On Wed, Jul 21, 2010 at 2:36 PM, Jakob
<jakob.voss@s1999.tu-chemnitz.de> wrote:
Hi,
Talking about identifiers for bibliographic records I just want to
stress one crucial point:
> This gives us the following key, guaranteed to be unique:
> KangHsuKrajbich20091011b
There is absolutely no such thing as a "guaranteed unique identifier"
that can be derived from existing metadata. You will *always* have
false positives (different publications get the same identifier [1])
and false negatives (same publication has different identifiers [2]).
Fuzzy identifiers even occur if they are created by the publisher or
author himself (for instance duplicate ISBNs for definitely different
editions or even totally different books). If you argue about
identifiers please keep in mind that you *always* talk about
heuristics but not about something "unique per se". Existing
identifiers only differ in the ratio of false positives and false
negatives.
The only way you may get unique identifiers is to assign your own
identifiers that are *not* derived from the content - such as
auto-incremented record ids in a database. Even then they are not
unique if you change the content because the identity of the object
may change. A MD5 or SHA-sum on the full content [3] or the version id
in a versioning database (like MediaWiki) is unique but not practical
if you want to change content. A solution to this problem is to let
people decide in every single case about how an identifier looks like
and when it should change (example: Wikipedia article titles). But
then the identifiers are not permanent (records may split and join and
be renamed).
That's the way it is. You have to decide which problem to solve with
an identifier and then be aware of its limitations. As Brooks [3]

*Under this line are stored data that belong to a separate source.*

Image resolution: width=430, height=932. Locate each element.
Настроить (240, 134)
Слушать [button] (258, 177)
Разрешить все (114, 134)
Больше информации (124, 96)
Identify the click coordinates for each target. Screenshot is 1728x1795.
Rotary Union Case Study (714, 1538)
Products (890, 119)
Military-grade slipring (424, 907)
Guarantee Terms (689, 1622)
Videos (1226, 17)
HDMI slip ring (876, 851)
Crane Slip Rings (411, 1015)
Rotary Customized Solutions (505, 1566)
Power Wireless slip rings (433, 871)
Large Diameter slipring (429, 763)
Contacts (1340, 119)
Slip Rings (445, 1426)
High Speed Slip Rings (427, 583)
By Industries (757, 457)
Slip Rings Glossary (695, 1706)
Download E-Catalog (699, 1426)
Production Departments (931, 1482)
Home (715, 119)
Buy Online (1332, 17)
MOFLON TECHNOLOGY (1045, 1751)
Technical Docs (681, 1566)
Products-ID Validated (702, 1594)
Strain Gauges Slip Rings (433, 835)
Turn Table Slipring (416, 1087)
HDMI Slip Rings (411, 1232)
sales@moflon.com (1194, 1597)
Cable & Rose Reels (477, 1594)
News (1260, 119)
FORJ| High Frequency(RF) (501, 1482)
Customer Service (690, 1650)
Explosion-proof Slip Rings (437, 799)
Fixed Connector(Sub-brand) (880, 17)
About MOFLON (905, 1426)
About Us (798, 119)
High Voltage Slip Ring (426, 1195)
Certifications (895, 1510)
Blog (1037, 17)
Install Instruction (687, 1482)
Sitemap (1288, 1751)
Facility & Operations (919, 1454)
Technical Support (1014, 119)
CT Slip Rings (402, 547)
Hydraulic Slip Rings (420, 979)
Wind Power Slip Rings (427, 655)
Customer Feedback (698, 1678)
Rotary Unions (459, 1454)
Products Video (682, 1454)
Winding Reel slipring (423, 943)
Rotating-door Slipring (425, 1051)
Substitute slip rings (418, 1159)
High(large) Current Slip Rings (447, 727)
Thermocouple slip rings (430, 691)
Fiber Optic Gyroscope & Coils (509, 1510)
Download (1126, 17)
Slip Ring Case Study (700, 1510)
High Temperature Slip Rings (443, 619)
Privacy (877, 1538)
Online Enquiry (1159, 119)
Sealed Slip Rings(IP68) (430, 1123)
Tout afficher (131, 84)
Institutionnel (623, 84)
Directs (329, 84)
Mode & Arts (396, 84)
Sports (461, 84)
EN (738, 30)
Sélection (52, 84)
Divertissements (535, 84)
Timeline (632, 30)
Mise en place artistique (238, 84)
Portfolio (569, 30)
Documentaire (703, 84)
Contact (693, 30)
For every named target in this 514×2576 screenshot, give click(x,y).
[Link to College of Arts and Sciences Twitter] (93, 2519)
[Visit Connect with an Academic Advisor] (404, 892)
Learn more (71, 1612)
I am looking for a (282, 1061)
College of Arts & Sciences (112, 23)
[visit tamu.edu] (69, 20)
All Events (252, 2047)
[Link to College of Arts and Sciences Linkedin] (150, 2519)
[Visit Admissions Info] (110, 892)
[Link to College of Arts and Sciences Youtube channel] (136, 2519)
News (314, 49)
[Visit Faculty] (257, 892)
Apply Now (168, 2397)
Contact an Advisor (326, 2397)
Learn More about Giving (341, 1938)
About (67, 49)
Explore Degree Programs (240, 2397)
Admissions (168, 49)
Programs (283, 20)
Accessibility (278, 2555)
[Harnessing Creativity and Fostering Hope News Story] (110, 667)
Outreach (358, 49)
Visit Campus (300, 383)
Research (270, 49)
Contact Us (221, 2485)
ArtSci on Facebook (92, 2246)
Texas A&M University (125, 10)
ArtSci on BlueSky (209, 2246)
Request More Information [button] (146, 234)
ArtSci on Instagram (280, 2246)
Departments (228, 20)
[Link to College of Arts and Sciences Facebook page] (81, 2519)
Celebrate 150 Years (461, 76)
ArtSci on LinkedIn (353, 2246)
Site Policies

wrote there is no silver bullet - so there is no silver identifier.
Cheers
Jakob
[1] For instance if you have a common name and a general title or if
you want to distinguish the printed version and the presentation
slides of the same publication etc.
[2] For instance different ways to abbreviate and/or write the name of
an author and/or title, different years (year of preprint vs year of
printed version) etc.
[3] See http://en.wikipedia.org/wiki/No_Silver_Bullet which cites an
article that has been published in 1986 and 1987, and probably
reprinted in another year - so what's the identifier? ;-)
Hi Jakob,
I would like to counter this point with the following rule: There is always a way to adjudicate ambiguity. It is easy to create a rule that works in 90% of cases:
Author1Author2Author3EtAl10
It is easy to modify this rule to work in 99% of cases:
Author1Author2Author3EtAl20101011b
Modifying the rule to work in 100% of cases requires a community of users to adjudicate the relatively small number of special cases.
Brian